EXCERPTED DATA:
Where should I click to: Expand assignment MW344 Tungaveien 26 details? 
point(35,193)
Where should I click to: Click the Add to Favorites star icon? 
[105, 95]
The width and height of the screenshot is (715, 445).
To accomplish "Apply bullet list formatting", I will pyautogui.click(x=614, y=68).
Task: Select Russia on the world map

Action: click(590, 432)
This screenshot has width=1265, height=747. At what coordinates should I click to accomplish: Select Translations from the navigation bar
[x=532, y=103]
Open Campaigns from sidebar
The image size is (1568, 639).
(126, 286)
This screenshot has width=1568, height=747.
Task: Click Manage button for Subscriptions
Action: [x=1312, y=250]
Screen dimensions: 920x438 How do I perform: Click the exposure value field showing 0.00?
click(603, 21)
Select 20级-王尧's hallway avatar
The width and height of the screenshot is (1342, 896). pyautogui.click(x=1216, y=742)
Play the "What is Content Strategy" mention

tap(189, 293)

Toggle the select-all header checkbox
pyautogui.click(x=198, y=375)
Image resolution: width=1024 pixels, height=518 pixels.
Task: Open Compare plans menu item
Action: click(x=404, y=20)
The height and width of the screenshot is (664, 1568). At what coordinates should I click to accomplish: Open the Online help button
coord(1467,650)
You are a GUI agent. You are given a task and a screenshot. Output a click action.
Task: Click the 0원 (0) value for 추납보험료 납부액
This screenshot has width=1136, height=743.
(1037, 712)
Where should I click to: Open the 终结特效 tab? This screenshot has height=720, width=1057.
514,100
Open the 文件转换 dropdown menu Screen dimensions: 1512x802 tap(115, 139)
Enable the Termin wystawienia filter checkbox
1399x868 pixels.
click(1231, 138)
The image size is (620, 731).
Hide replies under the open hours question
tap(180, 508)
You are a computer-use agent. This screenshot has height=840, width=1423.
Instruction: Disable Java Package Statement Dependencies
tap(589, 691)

PROBLEM:
Turn the material above into a numbered list with one line per item, leaving out the blank lines.

THE OUTPUT:
1. Where should I click to: Expand assignment MW344 Tungaveien 26 details? 
2. point(35,193)
3. Where should I click to: Click the Add to Favorites star icon? 
4. [105, 95]
5. The width and height of the screenshot is (715, 445).
6. To accomplish "Apply bullet list formatting", I will pyautogui.click(x=614, y=68).
7. Task: Select Russia on the world map
8. Action: click(590, 432)
9. This screenshot has width=1265, height=747. At what coordinates should I click to accomplish: Select Translations from the navigation bar
10. [x=532, y=103]
11. Open Campaigns from sidebar
12. The image size is (1568, 639).
13. (126, 286)
14. This screenshot has width=1568, height=747.
15. Task: Click Manage button for Subscriptions
16. Action: [x=1312, y=250]
17. Screen dimensions: 920x438 How do I perform: Click the exposure value field showing 0.00?
18. click(603, 21)
19. Select 20级-王尧's hallway avatar
20. The width and height of the screenshot is (1342, 896). pyautogui.click(x=1216, y=742)
21. Play the "What is Content Strategy" mention
22. tap(189, 293)
23. Toggle the select-all header checkbox
24. pyautogui.click(x=198, y=375)
25. Image resolution: width=1024 pixels, height=518 pixels.
26. Task: Open Compare plans menu item
27. Action: click(x=404, y=20)
28. The height and width of the screenshot is (664, 1568). At what coordinates should I click to accomplish: Open the Online help button
29. coord(1467,650)
30. You are a GUI agent. You are given a task and a screenshot. Output a click action.
31. Task: Click the 0원 (0) value for 추납보험료 납부액
32. This screenshot has width=1136, height=743.
33. (1037, 712)
34. Where should I click to: Open the 终结特效 tab? This screenshot has height=720, width=1057.
35. 514,100
36. Open the 文件转换 dropdown menu Screen dimensions: 1512x802 tap(115, 139)
37. Enable the Termin wystawienia filter checkbox
38. 1399x868 pixels.
39. click(1231, 138)
40. The image size is (620, 731).
41. Hide replies under the open hours question
42. tap(180, 508)
43. You are a computer-use agent. This screenshot has height=840, width=1423.
44. Instruction: Disable Java Package Statement Dependencies
45. tap(589, 691)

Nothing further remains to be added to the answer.